### REQUIREMENT
Pick up the Massachusetts court summary on late notices of appeal and carry it on past its final line.

### PAGE
707 N.E.2d 823
SJC-07789.Supreme Judicial Court of Massachusetts. Suffolk.December 11, 1998.
March 31, 1999.
Present: Wilkins, C.J., Abrams, Lynch, Greaney, Fried, Marshall, Ireland, JJ.
Rules of Appellate Procedure. Practice, Criminal, Appeal, New trial. Notice, Timeliness.
In a criminal case, the notice of an appeal from the denial of a motion for a new trial, whenever brought, must be filed within thirty days after the entry of the order denying the motion. [260-262]
Discussion of Mass.R.A.P. 14(b), providing for the grant of an enlargement of time for good cause shown by an appellate court or appellate justice. [262-264]
This court concluded that Mass.R.A.P. 14(b) sets one year from the date of the judgement or order appealed from as the maximum enlargement of time for filing a notice of appeal that an appellate court or single justice may permit, but it does not terminate the jurisdiction of an appellate court to consider a motion to enlarge the time, nunc pro tunc, if the notice has been filed within the time specified by the rule. [264-265]
In the circumstances of a criminal case, in which the defendant’s notice of appeal from the denial of his motion for a new trial was filed six days late, and the case was docketed without objection in the Appeals Court and briefs were filed, but the Commonwealth only moved to dismiss for lack of jurisdiction some nineteen months after the case had been entered, this court concluded that it was in the interests of justice that the appeal proceed, where no prejudice to the Commonwealth resulted. [265]
Indictments found and returned in the Superior Court Department on October 4, 1984.

### GIVEN DATA
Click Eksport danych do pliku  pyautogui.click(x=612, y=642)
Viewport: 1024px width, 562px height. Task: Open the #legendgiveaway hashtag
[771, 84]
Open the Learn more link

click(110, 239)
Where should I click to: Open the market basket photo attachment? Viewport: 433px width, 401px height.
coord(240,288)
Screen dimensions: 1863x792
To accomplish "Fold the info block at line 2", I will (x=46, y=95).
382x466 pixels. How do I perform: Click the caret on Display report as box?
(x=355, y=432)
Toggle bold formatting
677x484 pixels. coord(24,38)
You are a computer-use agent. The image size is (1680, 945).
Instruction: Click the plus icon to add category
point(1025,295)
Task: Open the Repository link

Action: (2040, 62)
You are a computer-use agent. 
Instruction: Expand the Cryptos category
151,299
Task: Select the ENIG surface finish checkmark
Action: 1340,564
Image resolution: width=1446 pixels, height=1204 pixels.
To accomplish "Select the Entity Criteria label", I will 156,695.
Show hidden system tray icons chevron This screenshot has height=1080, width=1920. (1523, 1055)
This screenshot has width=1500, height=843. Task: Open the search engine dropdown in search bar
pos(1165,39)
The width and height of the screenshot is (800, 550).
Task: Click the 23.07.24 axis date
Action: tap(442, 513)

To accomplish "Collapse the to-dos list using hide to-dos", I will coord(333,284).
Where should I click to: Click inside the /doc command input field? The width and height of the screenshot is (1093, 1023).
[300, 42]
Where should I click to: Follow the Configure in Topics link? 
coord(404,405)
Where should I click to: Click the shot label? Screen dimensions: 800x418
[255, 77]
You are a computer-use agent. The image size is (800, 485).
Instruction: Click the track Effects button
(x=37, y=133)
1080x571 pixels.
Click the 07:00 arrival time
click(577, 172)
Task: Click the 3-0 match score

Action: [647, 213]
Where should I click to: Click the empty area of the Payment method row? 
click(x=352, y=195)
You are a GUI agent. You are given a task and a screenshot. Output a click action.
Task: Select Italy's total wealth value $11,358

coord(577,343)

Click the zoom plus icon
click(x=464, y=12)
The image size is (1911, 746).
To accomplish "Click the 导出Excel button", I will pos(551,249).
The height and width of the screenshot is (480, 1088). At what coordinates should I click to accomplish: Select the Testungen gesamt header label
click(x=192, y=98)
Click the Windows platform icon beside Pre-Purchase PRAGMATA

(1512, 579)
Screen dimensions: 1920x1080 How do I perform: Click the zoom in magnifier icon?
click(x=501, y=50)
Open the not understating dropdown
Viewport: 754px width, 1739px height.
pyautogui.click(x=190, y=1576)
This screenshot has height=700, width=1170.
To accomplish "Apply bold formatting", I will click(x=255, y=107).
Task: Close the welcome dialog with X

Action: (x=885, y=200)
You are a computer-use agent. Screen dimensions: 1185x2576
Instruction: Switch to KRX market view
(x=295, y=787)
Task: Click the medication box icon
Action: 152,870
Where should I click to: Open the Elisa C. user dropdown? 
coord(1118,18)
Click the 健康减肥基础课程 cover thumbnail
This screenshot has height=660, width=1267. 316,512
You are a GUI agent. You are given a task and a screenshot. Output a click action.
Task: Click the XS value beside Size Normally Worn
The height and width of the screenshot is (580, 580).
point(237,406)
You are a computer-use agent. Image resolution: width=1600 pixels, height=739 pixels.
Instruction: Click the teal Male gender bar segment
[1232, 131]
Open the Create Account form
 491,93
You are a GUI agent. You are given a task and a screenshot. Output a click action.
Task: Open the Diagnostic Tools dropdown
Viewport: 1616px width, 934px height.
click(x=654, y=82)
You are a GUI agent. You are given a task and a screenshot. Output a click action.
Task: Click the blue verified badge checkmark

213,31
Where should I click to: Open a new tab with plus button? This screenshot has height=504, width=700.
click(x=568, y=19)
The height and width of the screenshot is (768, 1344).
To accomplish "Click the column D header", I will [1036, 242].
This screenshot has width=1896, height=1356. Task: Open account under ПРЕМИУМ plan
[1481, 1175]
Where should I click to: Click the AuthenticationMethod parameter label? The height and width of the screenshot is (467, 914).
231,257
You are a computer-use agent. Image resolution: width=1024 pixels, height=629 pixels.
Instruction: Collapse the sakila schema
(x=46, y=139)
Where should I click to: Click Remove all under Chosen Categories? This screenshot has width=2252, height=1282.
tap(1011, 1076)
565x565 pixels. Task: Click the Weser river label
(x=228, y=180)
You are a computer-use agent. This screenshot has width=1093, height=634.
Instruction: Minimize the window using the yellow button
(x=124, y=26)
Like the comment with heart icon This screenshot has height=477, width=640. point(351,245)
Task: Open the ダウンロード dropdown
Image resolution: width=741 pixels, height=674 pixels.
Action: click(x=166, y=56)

### ANSWER TO THIS PROBLEM
An amended motion for a new trial, filed on February 23, 1995, was heard by Charles M. Grabau, J.
After review by the Appeals Court, the Supreme Judicial Court granted leave to obtain further appellate review.
Deirdre Lee Thurber for the defendant.
Joseph Makalusky, Assistant District Attorney, for the Commonwealth.
MARSHALL, J.
The defendant, Steven White, seeks to reinstate his appeal from the denial of his motion for a new trial that was
Page 259
dismissed by the Appeals Court as having been untimely filed. The defendant’s counsel mailed the notice of appeal twenty-seven days after the denial of his motion. Because of various intervening holidays, the notice was not entered on the docket in the Superior Court until thirty-six days after the entry of the denial. No motion to enlarge the time to file the notice of appeal was filed until twenty-two months after the denial, when the defendant was represented by new counsel. The Appeals Court ruled that the period within which it could enlarge the time to file the notice had expired.[1] We granted the defendant’s application for further appellate review. We grant the appeal. It is to proceed in the Appeals Court.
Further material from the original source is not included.